Как мы помним, имена собственные в этом стихотворении впервые появлялись после ремарок «Сидят:» и «Стоят:». В последней части некая групповая фотография из семейного архива на наших глазах оживает, и все ее персонажи «уходят». Связь между «героями» этой части и семейными фотографиями в начале композиции ясно свидетельствует о том, что «я», то и дело возникавшее рядом с этими «Говендо Т. Х.» и «покойным А. В. Сутягиным», для нас и объединяет этих персонажей воедино в общем пространстве текста — фактически на единой сцене, с которой все они постепенно «уходят». А реплики, которые они произносят, могут показаться загадочными только вне общего семантического поля текста. Так, допустим, «Гаврилин А. П.» произносит: «Мы, к примеру, говорим: вот ветер шумит. Да? <…> А шумит вовсе не ветер, а то, что попадается ему на пути: ветки деревьев, кровельная жесть, печные трубы. А ветер, Любочка, не шумит.
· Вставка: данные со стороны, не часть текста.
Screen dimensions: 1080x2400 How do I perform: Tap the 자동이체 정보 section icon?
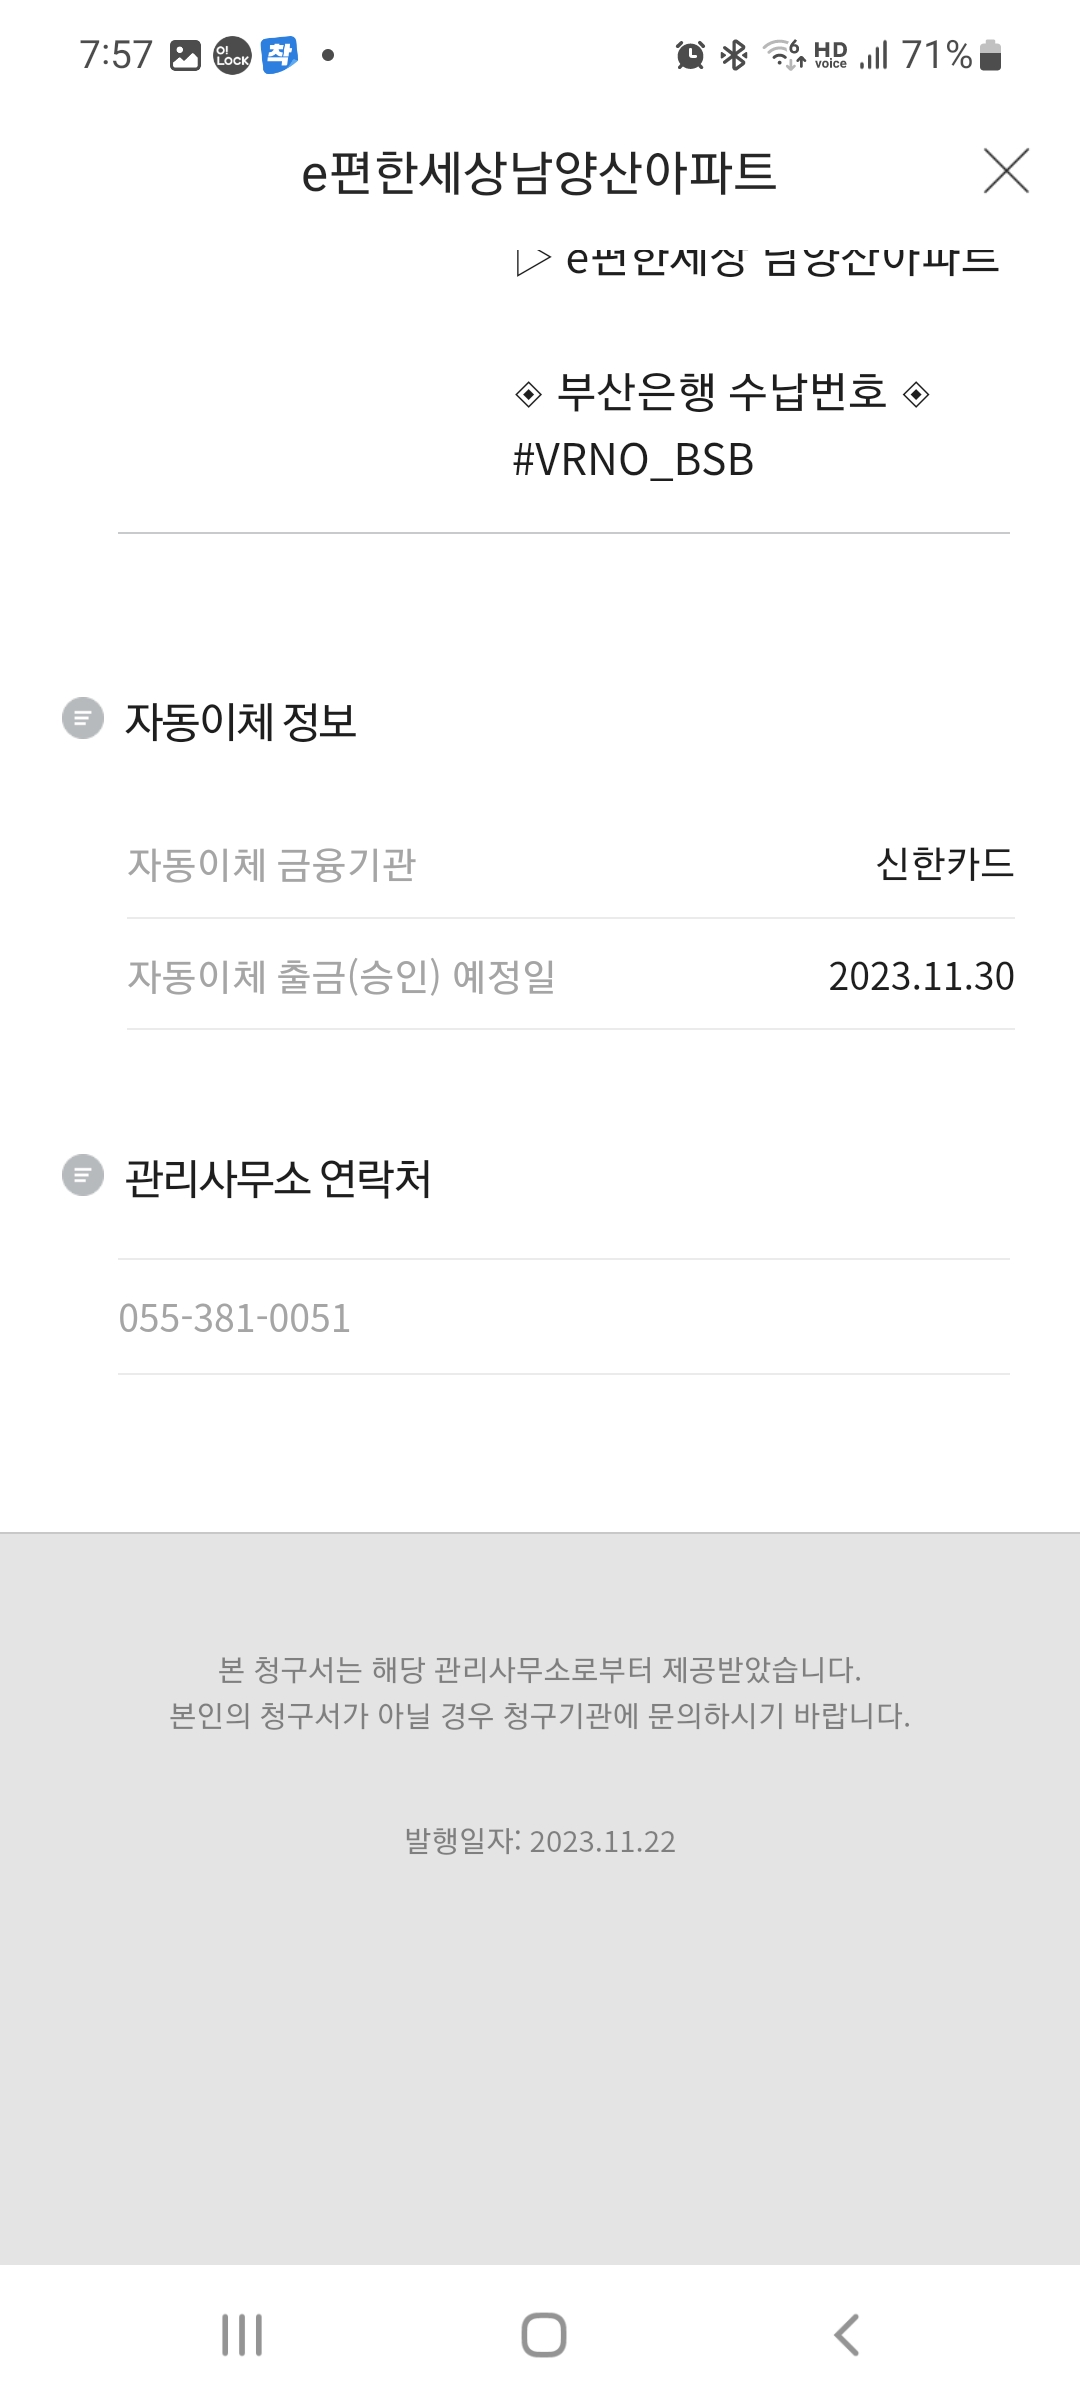83,718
Что ему шуметь?» Но ведь это же прямой ответ на вопрос о проявленности, воплотимости и вообще присутствии «я»; вопрос, непрерывно обыгрываемый структурой текста. «Я» — это и есть ветер, воплощающий себя только в чужом и через Других, но не сводимый к крышам, трубам и деревьям, остающийся чем-то отдельным от них.

Недаром в финале, когда все уходят, «я» тем не менее не исчезает. Ритм последней части возвращает к ритму первого, начального фрагмента. Но ритмичность финального фрагмента гораздо выше. Здесь четко повторяется одна и та же фраза: «А это я» — тогда как в начале упоминание о «я» давалось в вариациях.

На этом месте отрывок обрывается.